AN old solider who amassed a fortune in stocks and shares has left the majority of his £1million estate to his beloved regiment.Brian Allen, from Stowmarket, has handed the Bury St Edmunds-based Suffolk Regiment Museum a crucial lifeline of several hundred thousand pounds.

AN old solider who amassed a fortune in stocks and shares has left the majority of his £1million estate to his beloved regiment.

Brian Allen, from Stowmarket, has handed the Bury St Edmunds-based Suffolk Regiment Museum a crucial lifeline of several hundred thousand pounds.

The 70-year-old has also bequeathed a £250,000 legacy to the West Suffolk Hospital in Bury St Edmunds, where he was cared for after falling ill.

Mr Allen, who worked as a compositor on a weekly newspaper and died in January, is thought to have built up his vast Stock Exchange portfolio from an early age.

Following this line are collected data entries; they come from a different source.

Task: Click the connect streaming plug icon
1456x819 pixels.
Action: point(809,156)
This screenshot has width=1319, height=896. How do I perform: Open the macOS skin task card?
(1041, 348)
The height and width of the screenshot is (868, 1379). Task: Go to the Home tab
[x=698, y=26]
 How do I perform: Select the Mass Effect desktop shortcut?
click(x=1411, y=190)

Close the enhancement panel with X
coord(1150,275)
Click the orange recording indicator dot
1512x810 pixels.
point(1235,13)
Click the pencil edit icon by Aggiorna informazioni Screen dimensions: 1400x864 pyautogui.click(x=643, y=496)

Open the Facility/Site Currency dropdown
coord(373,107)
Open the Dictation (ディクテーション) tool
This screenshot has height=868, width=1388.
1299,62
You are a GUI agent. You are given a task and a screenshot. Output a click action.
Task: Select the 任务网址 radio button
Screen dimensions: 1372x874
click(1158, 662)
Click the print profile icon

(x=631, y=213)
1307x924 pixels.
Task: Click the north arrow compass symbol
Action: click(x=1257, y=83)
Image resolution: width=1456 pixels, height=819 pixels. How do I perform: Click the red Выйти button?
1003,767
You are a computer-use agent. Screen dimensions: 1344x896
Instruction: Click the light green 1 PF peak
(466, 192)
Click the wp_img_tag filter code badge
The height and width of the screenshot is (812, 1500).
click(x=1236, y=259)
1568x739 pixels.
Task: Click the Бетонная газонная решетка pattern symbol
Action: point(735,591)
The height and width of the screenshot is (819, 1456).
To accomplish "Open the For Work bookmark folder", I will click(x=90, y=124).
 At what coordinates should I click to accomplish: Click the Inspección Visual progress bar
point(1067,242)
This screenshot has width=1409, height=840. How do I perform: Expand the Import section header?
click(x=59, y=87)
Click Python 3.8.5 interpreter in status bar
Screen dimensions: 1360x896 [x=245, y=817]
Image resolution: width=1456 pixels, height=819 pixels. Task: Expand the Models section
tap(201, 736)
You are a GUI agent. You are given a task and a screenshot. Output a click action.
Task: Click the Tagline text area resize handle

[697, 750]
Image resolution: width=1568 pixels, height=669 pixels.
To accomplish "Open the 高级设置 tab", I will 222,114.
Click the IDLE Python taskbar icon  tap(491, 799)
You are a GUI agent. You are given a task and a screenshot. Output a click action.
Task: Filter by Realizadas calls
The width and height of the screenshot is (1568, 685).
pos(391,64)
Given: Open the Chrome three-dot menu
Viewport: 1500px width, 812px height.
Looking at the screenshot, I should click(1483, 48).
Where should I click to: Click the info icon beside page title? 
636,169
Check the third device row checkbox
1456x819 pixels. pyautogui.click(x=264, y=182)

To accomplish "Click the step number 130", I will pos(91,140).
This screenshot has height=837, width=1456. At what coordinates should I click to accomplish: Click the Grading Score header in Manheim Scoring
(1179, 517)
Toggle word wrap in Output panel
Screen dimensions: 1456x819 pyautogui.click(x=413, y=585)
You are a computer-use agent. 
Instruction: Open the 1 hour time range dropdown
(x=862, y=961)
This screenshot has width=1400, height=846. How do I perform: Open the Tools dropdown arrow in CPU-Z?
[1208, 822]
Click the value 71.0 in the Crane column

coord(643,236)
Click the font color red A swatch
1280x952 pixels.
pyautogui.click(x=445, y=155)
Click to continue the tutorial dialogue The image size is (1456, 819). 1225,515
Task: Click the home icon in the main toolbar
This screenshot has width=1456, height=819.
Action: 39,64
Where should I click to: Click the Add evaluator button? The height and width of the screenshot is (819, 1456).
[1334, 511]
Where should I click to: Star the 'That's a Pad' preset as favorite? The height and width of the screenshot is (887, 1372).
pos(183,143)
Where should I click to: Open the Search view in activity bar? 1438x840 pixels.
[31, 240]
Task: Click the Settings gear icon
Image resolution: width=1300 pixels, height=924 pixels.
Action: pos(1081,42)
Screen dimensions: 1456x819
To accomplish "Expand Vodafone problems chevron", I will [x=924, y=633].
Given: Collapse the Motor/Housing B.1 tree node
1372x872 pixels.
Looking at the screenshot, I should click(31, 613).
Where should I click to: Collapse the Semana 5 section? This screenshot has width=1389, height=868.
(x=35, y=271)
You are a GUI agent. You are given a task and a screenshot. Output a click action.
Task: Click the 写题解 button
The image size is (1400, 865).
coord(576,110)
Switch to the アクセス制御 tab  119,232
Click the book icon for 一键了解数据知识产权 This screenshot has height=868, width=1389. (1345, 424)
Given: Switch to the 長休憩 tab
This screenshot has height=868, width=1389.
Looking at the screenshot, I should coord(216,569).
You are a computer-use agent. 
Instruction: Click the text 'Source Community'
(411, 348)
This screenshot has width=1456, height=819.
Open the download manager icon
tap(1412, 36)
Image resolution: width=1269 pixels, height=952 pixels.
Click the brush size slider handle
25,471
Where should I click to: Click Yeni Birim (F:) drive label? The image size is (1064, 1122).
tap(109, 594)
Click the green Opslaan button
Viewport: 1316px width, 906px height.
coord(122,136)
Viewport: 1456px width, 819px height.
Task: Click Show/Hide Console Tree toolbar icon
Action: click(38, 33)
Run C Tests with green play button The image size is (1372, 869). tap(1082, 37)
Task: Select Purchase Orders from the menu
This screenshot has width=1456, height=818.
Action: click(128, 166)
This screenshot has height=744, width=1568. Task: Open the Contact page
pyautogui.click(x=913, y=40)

Few people knew Mr Allen's canny dealings had seen him amass stocks and shares worth almost £1million.

But the high life of luxury homes, fast cars, thoroughbred racehorses and sleek yachts was not for him.

Mr Allen, who later lived at the Woodfield Court residential home in Temple Road, Stowmarket, was known as a man who had a good eye for an investment, although he spent little on himself.

His niece, Vanessa Bonner, from Stowmarket, said he was a generous man who loved Bury St Edmunds, where his late wife Beryl worked in the Marks and Spencer's store for almost 40 years, and was proud of being a member of the Suffolk Regiment.

Colonel Tony Taylor, secretary for the Suffolk Regiment, said: "It's a delight and a surprise to us that we are to receive the majority legacy from this estate. This has come totally out of the blue.

"I understand that his wealth came from stocks and shares. It seems he was a very private person with an interest in stocks and shares. He became a very rich man.

"The Suffolk Regiment Museum is very precious to us and this is a great bonus – it will allow us to do a great deal for the museum, not least to secure its long-term future."

Col Taylor said Mr Allen's estate was worth almost £1m. Once the £250,000 legacy to the hospital has been handed over, along with a number of individual bequests, the remainder will go to the regiment.

He added checks had revealed Mr Allen was not a member of the Stowmarket branch of the Suffolk Regiment Association or any other section.

Col Taylor believed Mr Allen must have heard about an appeal launched by the regiment, which was disbanded in 1959, to develop its permanent exhibition at Moyse's Hall Museum in Bury St Edmunds and decided to make it the main beneficiary of his estate.